The inclusion of national data on seniors ages 76-84 in our study is a novel contribution, and adds to the literature on population screening prevalence. Despite the fact that 25% of all new CRC cases are diagnosed in this age group, few studies have assessed CRC screening in this population.30 Discussions about CRC screening are particularly challenging in the elderly as there are considerations of comorbid conditions and remaining years of life, and screening tends to have less benefit and carry greater risks in older adults.1; 31-33 A recent analysis by Cho and colleagues attempted to shed light on this issue by examining comorbidity-adjusted life expectancy in a sample of Medicare beneficiaries ages 66 years and older.34 Their analysis showed that older adults with higher levels of comorbidity had shorter life expectancies (approximately 3 years) than an average person of the same chronological age, and those with no comorbidities, even very elderly individuals, had longer life expectancies (approximately 3 years) than average adults of the same age. For an “elderly” individual with relatively low health-adjusted age, screening may be appropriate beyond his or her chronological age, thus making patient-centered discussions with PCPs all the more important as a strategy for improving CRC screening rates and reducing CRC morbidity and mortality.

Our study has limitations. Data are based on patient self-reports of screening status and provider recommendation, which may not be accurate. Additionally, NHIS items on health care provider discussions or recommendation of CRC screening were limited. Questions about the content and timing of discussions, patient knowledge of and preferences for test options, and patients’ ratings of informed/shared decision-making may be asked in future NHIS surveys. Future surveys could consider the periodicity of screening, in view of concerns about overscreening. Measurement of potential moderating variables also may have been limited. For example, our health insurance measure did not capture variability in coverage and co-payment requirements for CRC screening.

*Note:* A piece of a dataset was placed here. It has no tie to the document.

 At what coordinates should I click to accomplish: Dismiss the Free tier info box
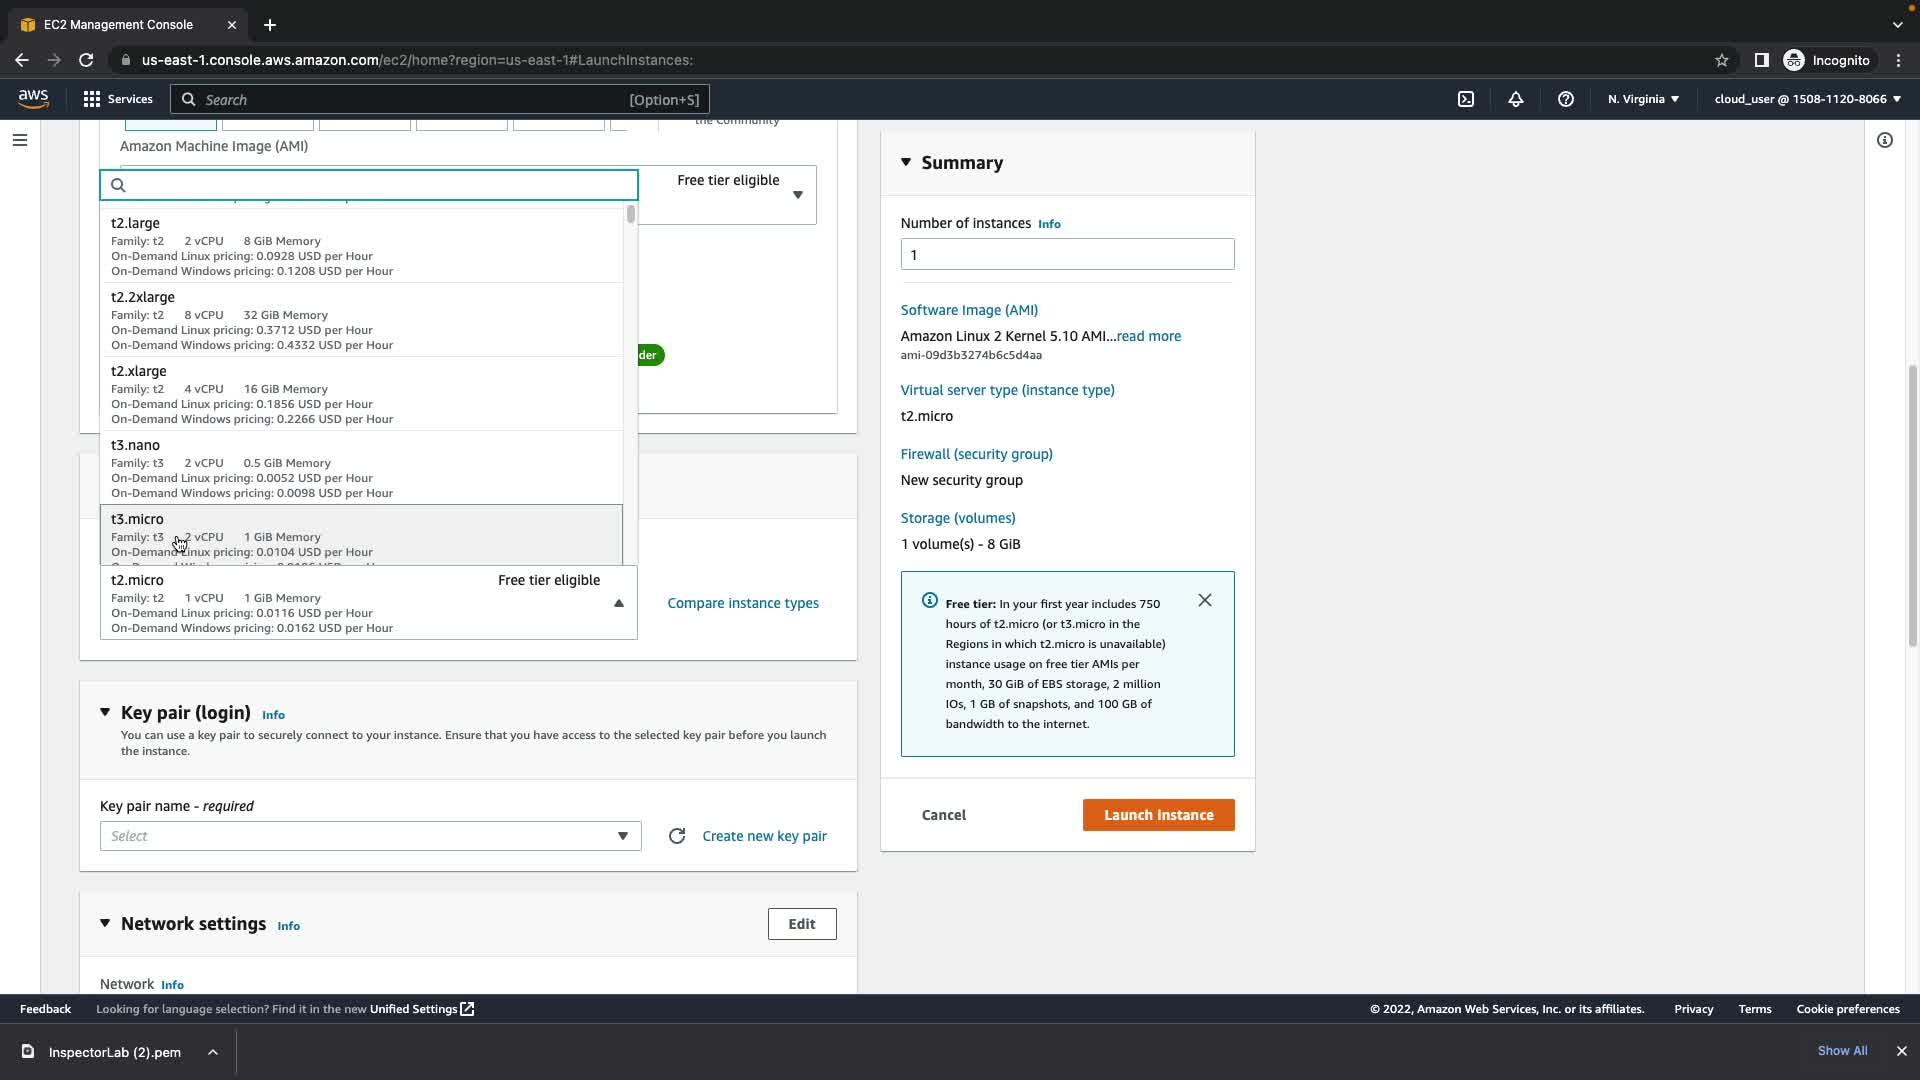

We also did not investigate the potential influence of endoscopist availability on screening status and provider recommendation.35 Finally, because of sample size limitations, we were unable to assess characteristics of respondents ages 76-84 who reported a recent health care provider recommendation for screening. Future work with another data source or an enhanced NHIS sample is needed to better understand CRC screening in the elderly.

In conclusion, we found that nearly one-quarter of seniors ages 76-84 have never been screened and therefore should be considered for CRC screening. We also found very low rates of provider recommendation for CRC screening among individuals in this age group as well as their younger 50-75 year-old counterparts who are not up-to-date with CRC screening. PCPs should ascertain CRC screening status among patients ages 76-84 and initiate discussions about CRC screening with those who have never been tested, taking into account patient health status and life expectancy. Clearly, PCPs can play an important role in CRC control by systematically identifying eligible patients, promoting informed discussions about screening to confirm eligibility and appropriateness and to decide on best testing options, and tracking patients to ensure that CRC screening and follow-up are successfully completed. This key role of the PCP may be facilitated by adoption of a systems approach and systems strategies to promote successful incorporation of CRC screening into the preventive services offered to patients in primary care settings.17; 37-38

ACKNOWLEDGEMENTS

The Division of Cancer Control and Population Sciences, National Cancer Institute, and Division of Cancer Prevention and Control, Centers for Disease Control and Prevention, provided financial support for the Cancer Control Supplement to the 2010 National Health Interview Survey through inter-agency agreements with the National Center for Health Statistics. The findings and conclusions in this report are those of the authors and do not necessarily represent the official position of the National Cancer Institute or the Centers for Disease Control and Prevention. The authors have no conflicts of interest. We thank Timothy McNeel of Information Management Services, Inc., Silver Spring, MD, for programming support.